For centuries, the thymus was dismissed as a vestigial organ. But in the 60s, researchers suggested that it was actually very important to T cells. Later work showed how important the thymus is to the immune system, and that T cells mature and learn how to react against invaders there. New research has revealed more about that process. Reporting in Cell, scientists showed that special cells in the thymus can take on different identities that resemble other cell types in the body. This process exposes maturing T cells to cells of the self, so they won't target those self-antigens for attack when they eventually encounter them in the body.
"Think of it as having your body recreated in the thymus," explained study senior author Diane Mathis, a professor of immunology at Harvard Medical School. "For me, it was a revelation to be able to see with my own eyes muscle-like cells in the thymus or several very different types of intestinal cells."

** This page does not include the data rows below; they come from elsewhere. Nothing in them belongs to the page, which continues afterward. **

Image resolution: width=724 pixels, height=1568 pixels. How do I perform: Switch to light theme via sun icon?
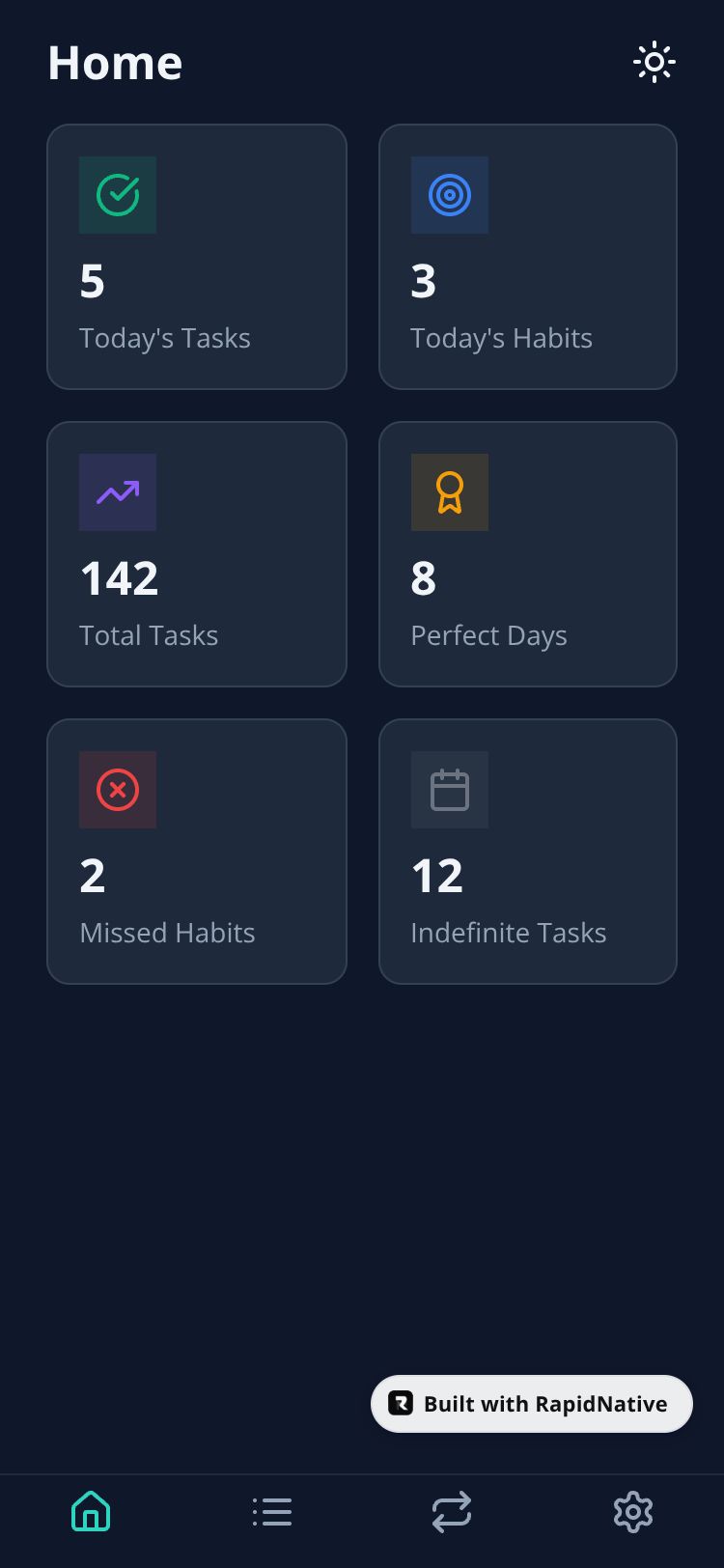[x=654, y=63]
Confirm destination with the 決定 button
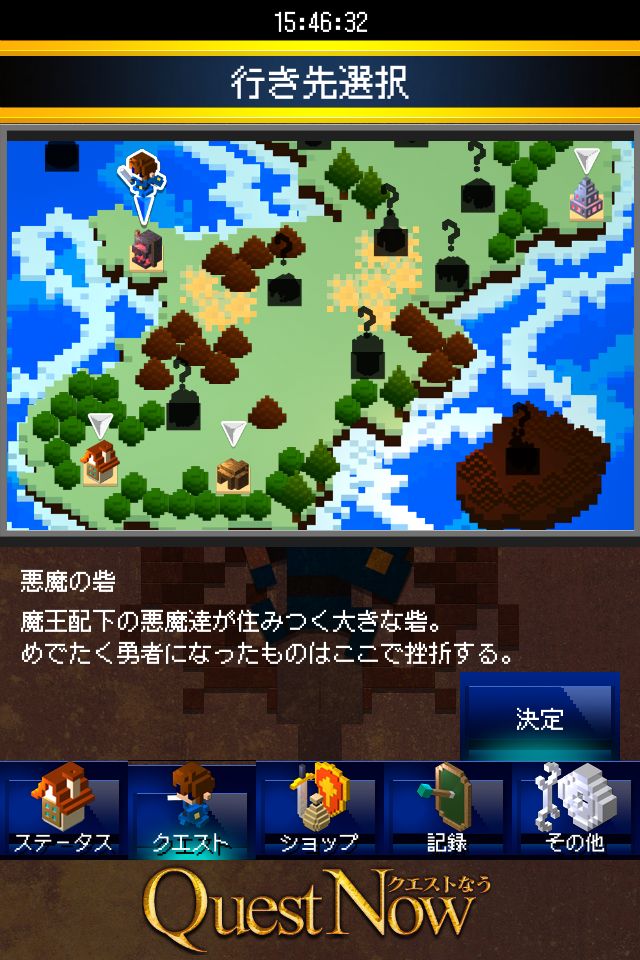 point(540,717)
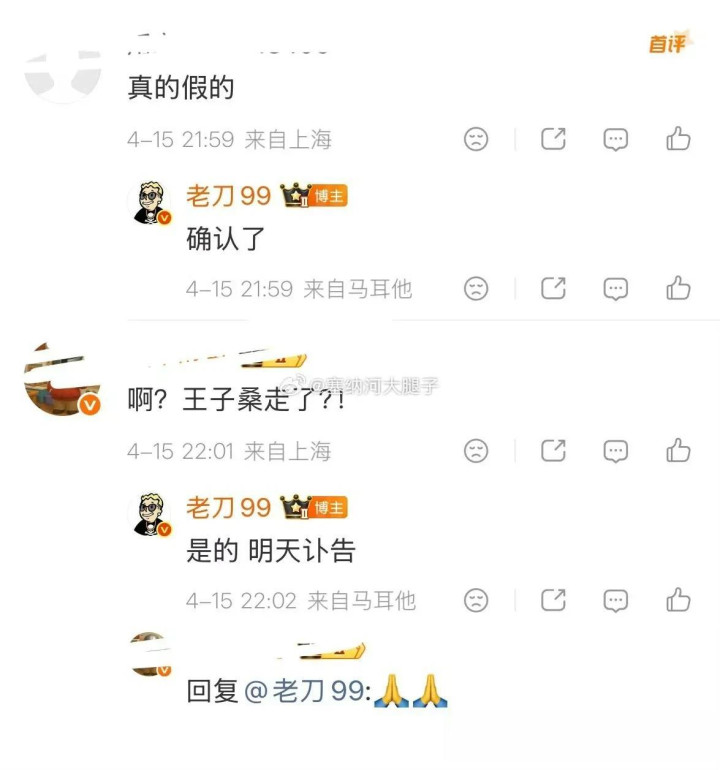Open the @老刀99 mention link
Image resolution: width=720 pixels, height=770 pixels.
pyautogui.click(x=305, y=691)
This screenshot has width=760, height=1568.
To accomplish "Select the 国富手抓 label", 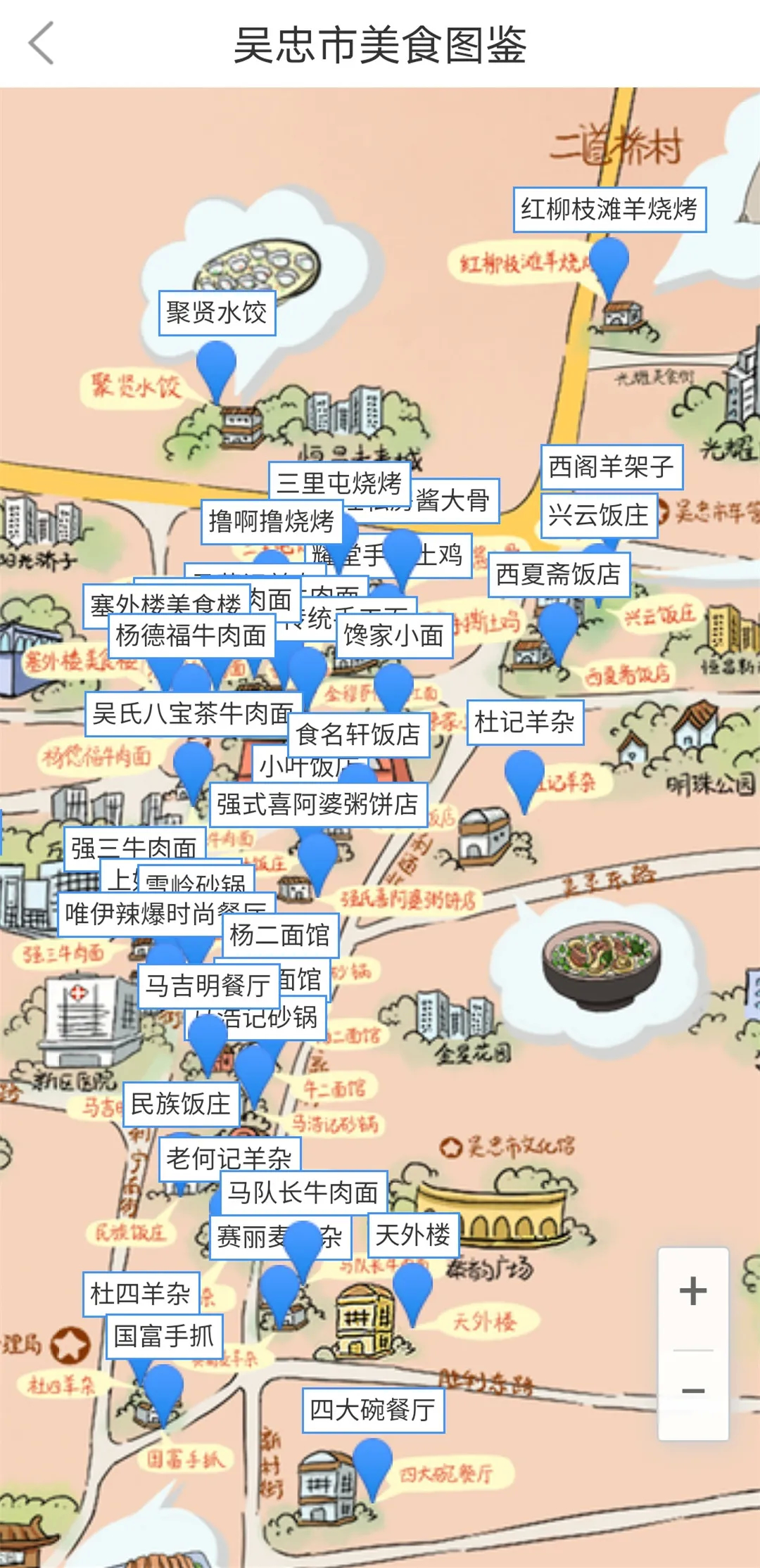I will click(x=164, y=1336).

The immune system has to be ready to respond to a pathogen right away, and it also has to be carefully controlled. An immune system that goes awry, whether it cannot be turned off or starts attacking its own body, can be deadly. The immune system has to be trained well, or else.

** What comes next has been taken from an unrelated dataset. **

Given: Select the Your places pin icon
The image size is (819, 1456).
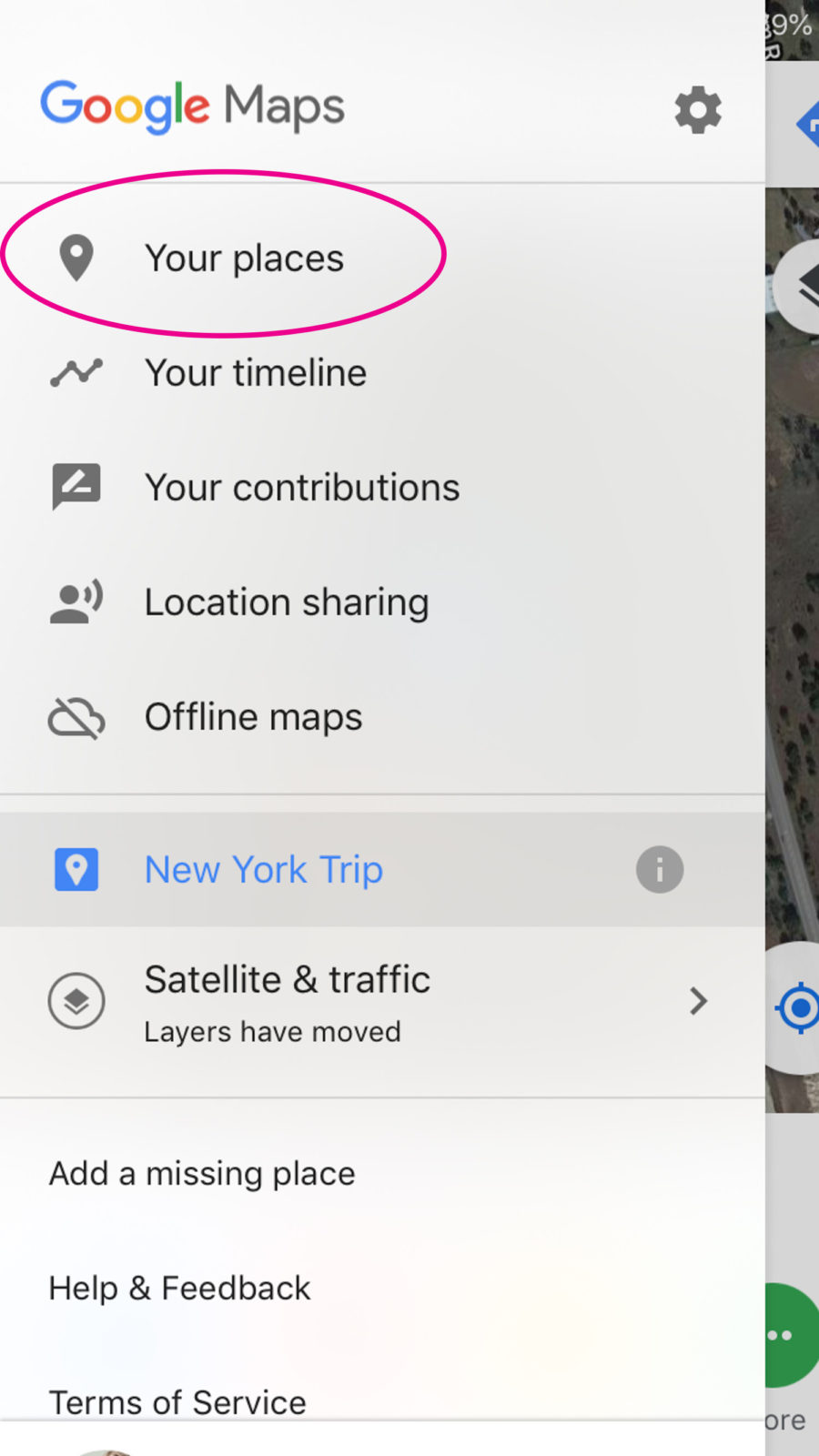Looking at the screenshot, I should point(76,258).
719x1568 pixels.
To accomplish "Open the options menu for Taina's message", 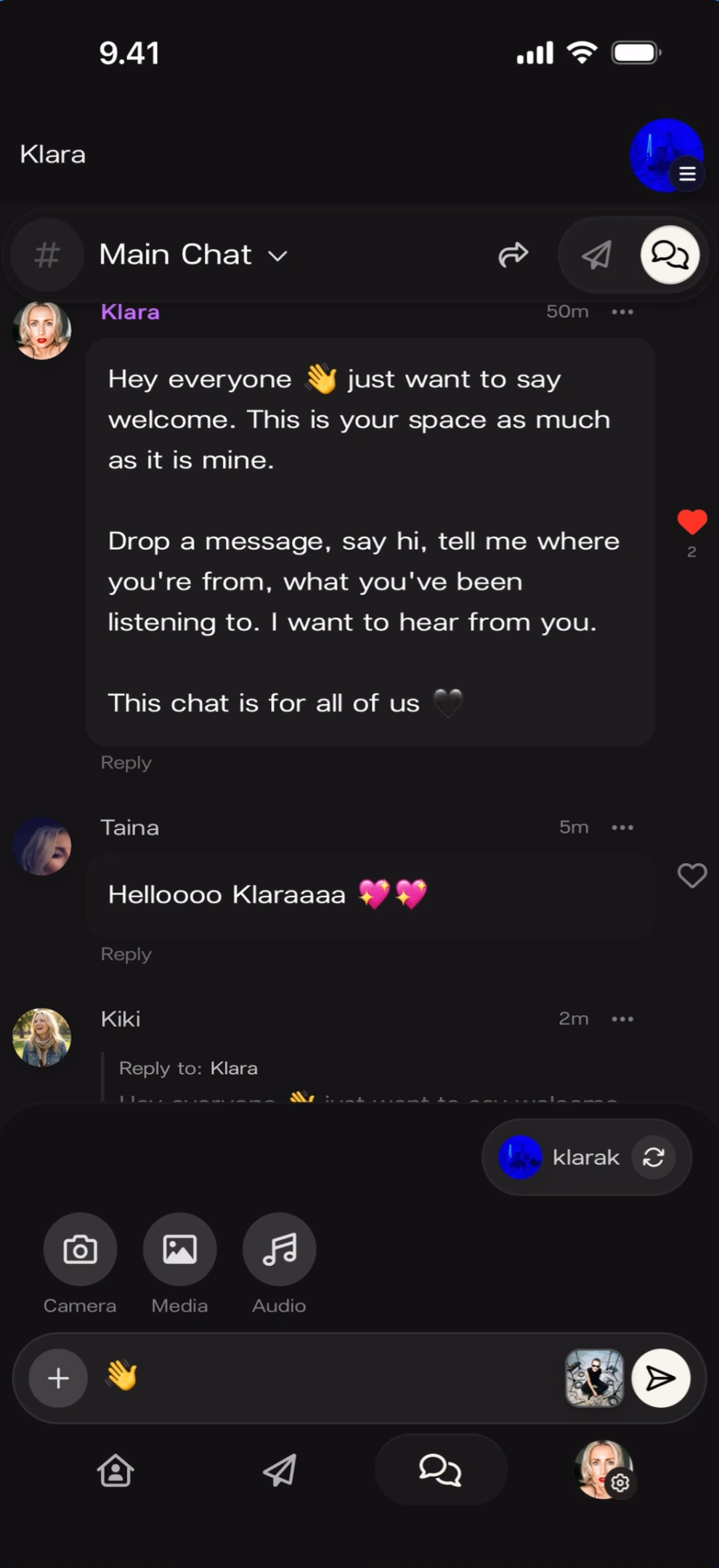I will click(x=622, y=828).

T cells are on the front lines of the immune system. Immature T cells are trained in the thymus, and they learn how to recognize problematic cells, like cancer, or infections. T cells can mount an immune response when necessary and can hold a kind of memory of past infections so our body responds to them more quickly when they're encountered again. But how can T cells know which cells it should, or should not, start to attack?
"T cells get educated in the thymus, but the thymus is not a gut, it's not a pancreas," noted first study author and Harvard Medical School MD/PhD student Daniel Michelson. "There's no reason why these T cells should be able to recognize these organs before they leave the thymus."

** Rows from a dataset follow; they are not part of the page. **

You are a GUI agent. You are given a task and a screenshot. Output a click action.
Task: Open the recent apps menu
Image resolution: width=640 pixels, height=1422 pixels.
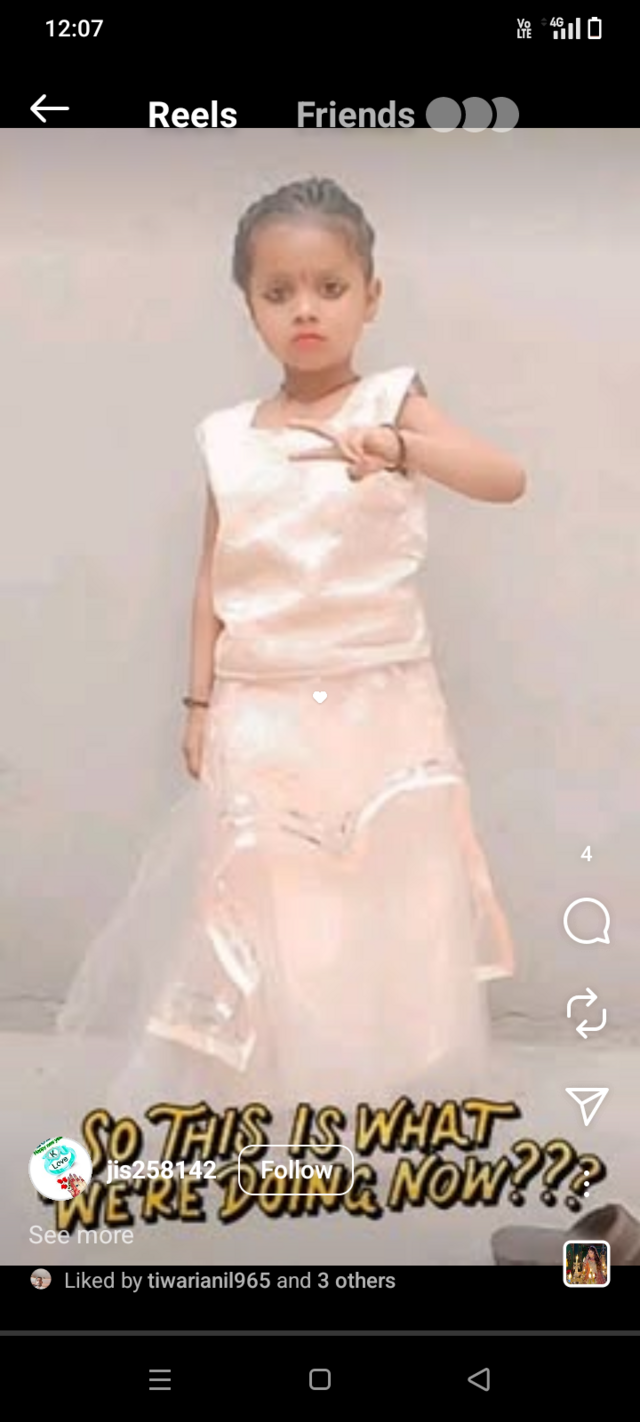[160, 1380]
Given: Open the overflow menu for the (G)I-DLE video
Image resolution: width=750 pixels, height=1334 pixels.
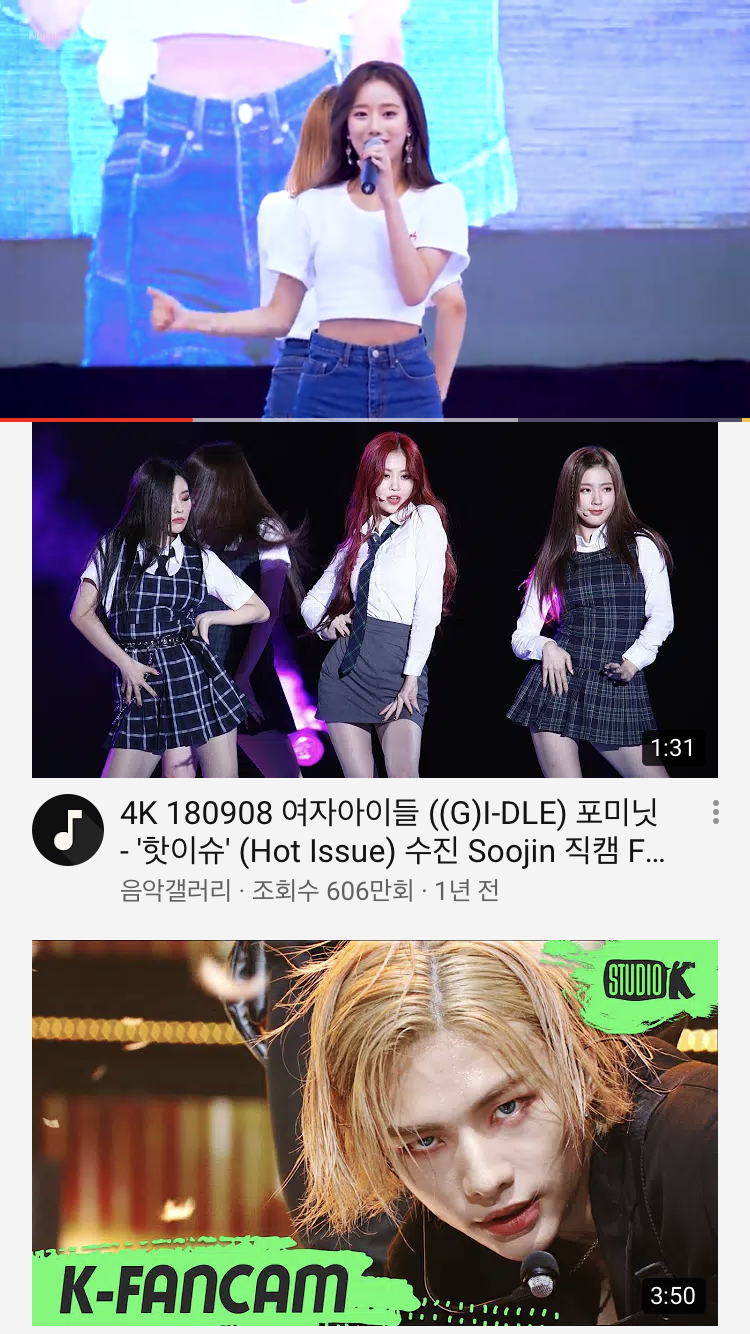Looking at the screenshot, I should (715, 812).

This research brings new findings together with old observations; there are cells in there thymus that resemble other cell types that are found in muscle, skin, or intestine. These mimicking cells are acting like teachers. The identity of a cell is largely defined by the genes it expresses, so these special thymic cells use transcription factors, which control gene expression, to take on different identities by expressing certain genes normally expressed in other tissues. The immature T cells in the thymus can then learn to recognize many types of cells of the self in the thymus, in a kind of training program.
The T cells that don't do well in training, and attack self-antigens are then repurposed into other cell types, or programmed to self destruct. The thymus can eliminate autoreactive cells, said Michelson.
This work also indicated that a protein called AIRE, which had been thought to be an important part of self-reactive T cell elimination, is actually not the only protein involved. The researchers suggested that the cells identified in this study could be related to autoimmune disorders too, and they are planning to follow up on that hypothesis.